Help keep One Green Planet free and independent! Together we can ensure our platform remains a hub for empowering ideas committed to fighting for a sustainable, healthy, and compassionate world. Please support us in keeping our mission strong.

On Earth Day 2012, Whole Foods Market, the natural food superstore announced that it would no longer carry fish considered unsustainable. By taking this step, they became the only national food chain that does not sell ‘red-coded’, or ‘unsustainably harvested’ fish.
While many applauded Whole Foods for taking a step in the right direction, some scientists are questioning whether sustainable seafood delivers on its promise.
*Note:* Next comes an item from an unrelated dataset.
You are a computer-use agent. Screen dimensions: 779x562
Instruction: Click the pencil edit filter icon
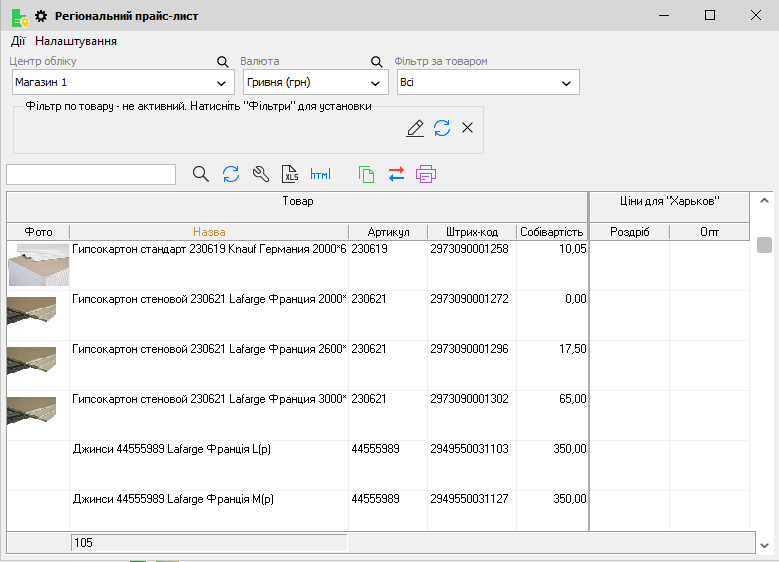click(x=415, y=128)
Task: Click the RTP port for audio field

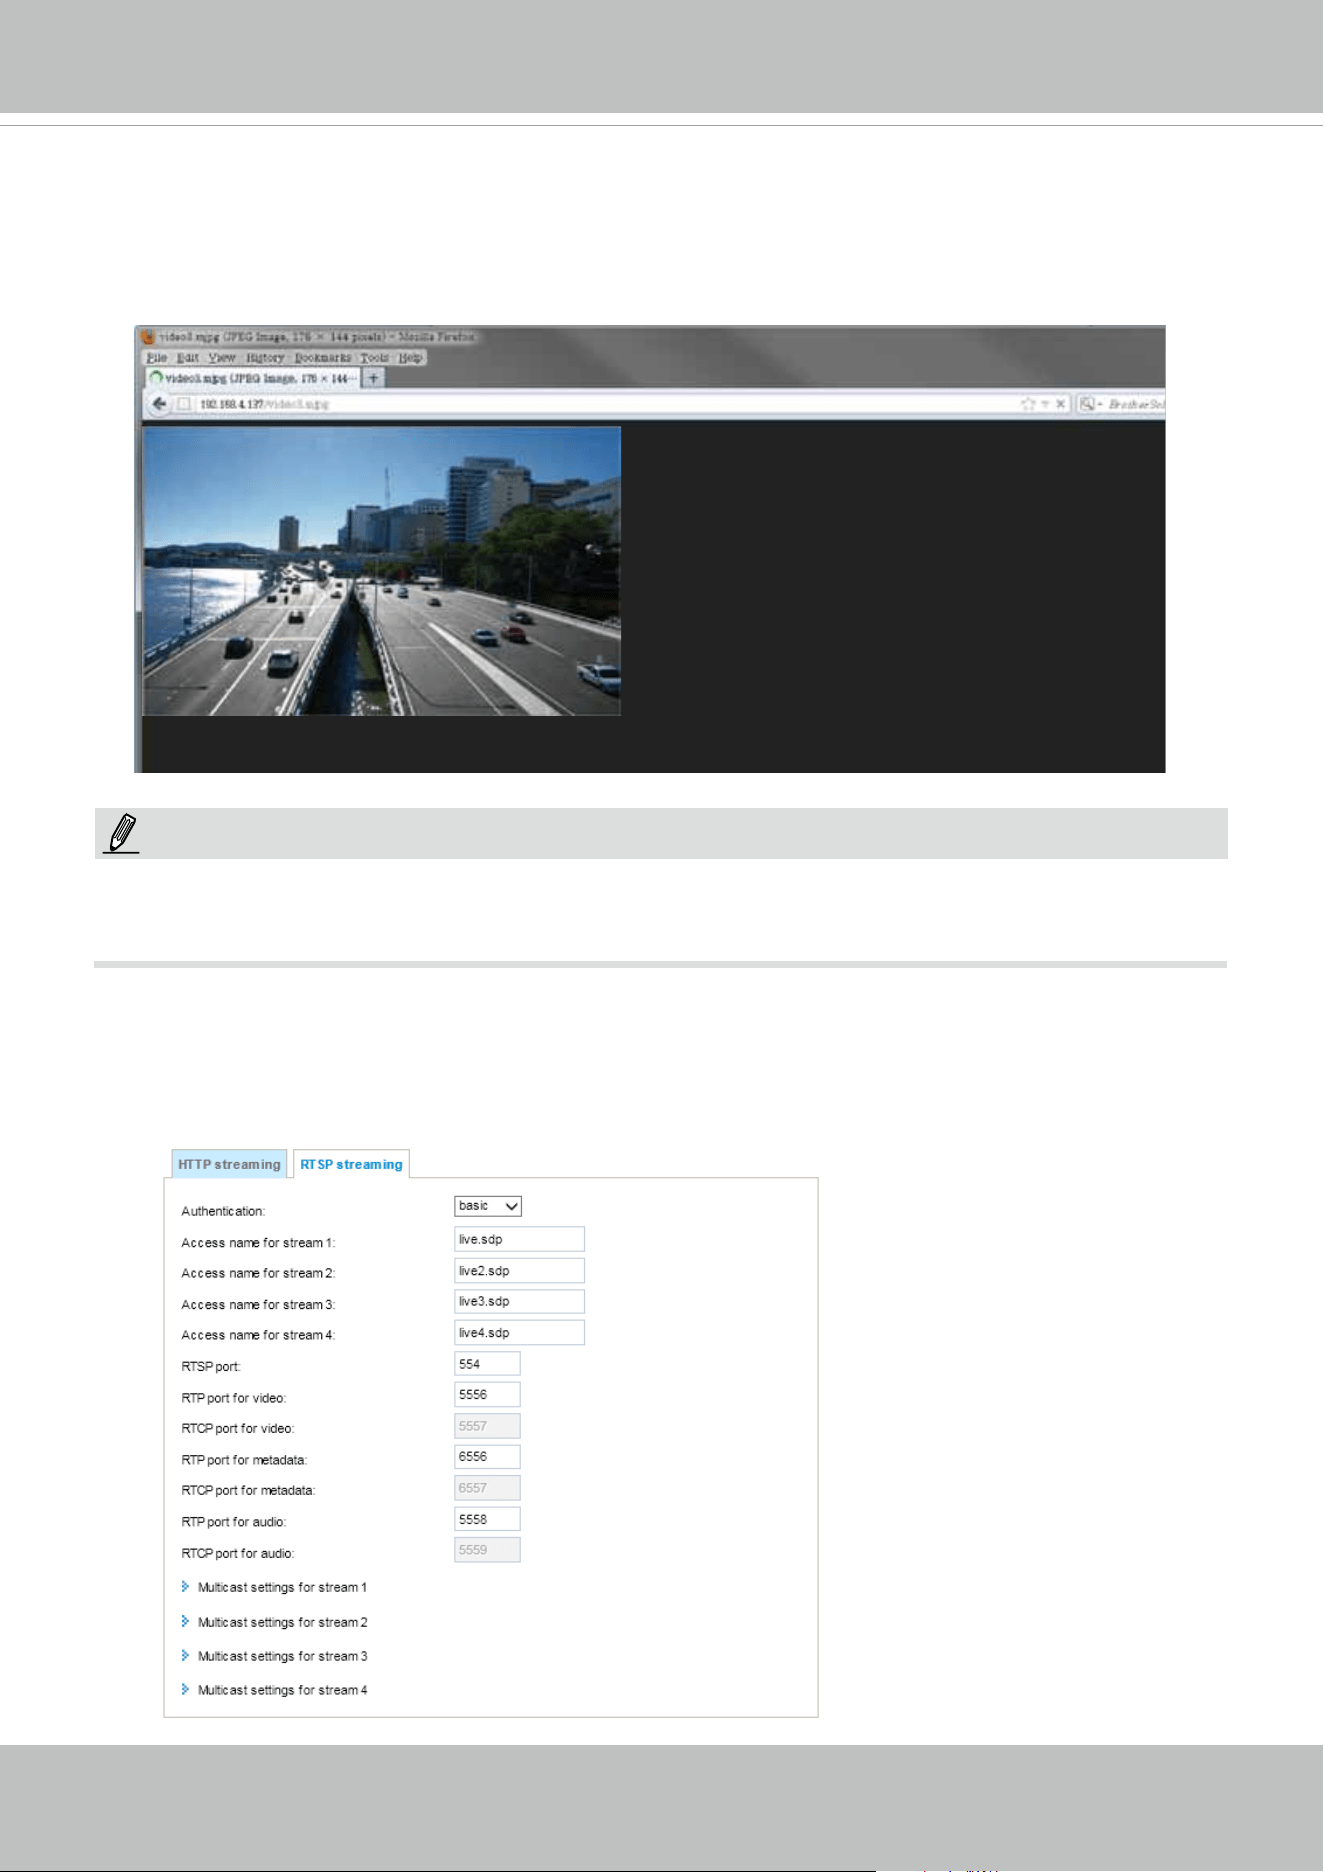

A new study published in the journal Marine Policy, two major fisheries certification programs, the Marine Stewardship Council (MSC) and the Friend of the Sea (FOS), for certifying stocks of fish that may not be sustainable.
Biologist Rainer Froese of the Helmholtz Center for Ocean Research in Germany and his co-author Alexander Proelss of the University of Trier in Germany examined 71 MSC-certified stocks and 76 FOS-certified stocks, including species of mackerel, swordfish and tuna, and concluded that 31% of the stocks labelled as sustainable by the MSC and 19% of FOS-certified stocks do not deserve the label.
Froese told Nature at the World Fisheries Congress in Edinburgh that pressure is mounting on certification bodies to clean up their acts, with increasing numbers of scientists and non-governmental organizations raising objections to the schemes
These criticisms are consistent with a 2010 paper by conservation scientist Jennifer Jacquet, marine biologist Daniel Pauly and others in Nature, where the group claimed that the MSC was failing to protect the environment and needed radical reform.
The MSC forcefully disagrees with Froese and Proelss’ conclusions, but both sides did agree that if you’re going to eat fish, buying certified seafood is still the best option.
Considering that 17 of the world’s major fishing estuaries are over-fished. Seven of the top ten marine fish species are fully exploited or over-exploited, and nearly 90 percent of all large predatory fish in the ocean are now gone, why not take a bigger step and avoid all sea food?
There is no physiological need for humans to eat fish. Like all meat, fish has no magical property that can only be found in its flesh. Plants provide omega 3 fatty acids and protein without the saturated fat, cholesterol, possible mercury, heavy metals and destruction of the oceans that surely come with a meal of fish. Plants also provide a surplus of nutrients that are lacking in animal sources.
So ditch the labels and the seafood and you’ll be also ditching one of the most wasteful and destructive industries on the planet!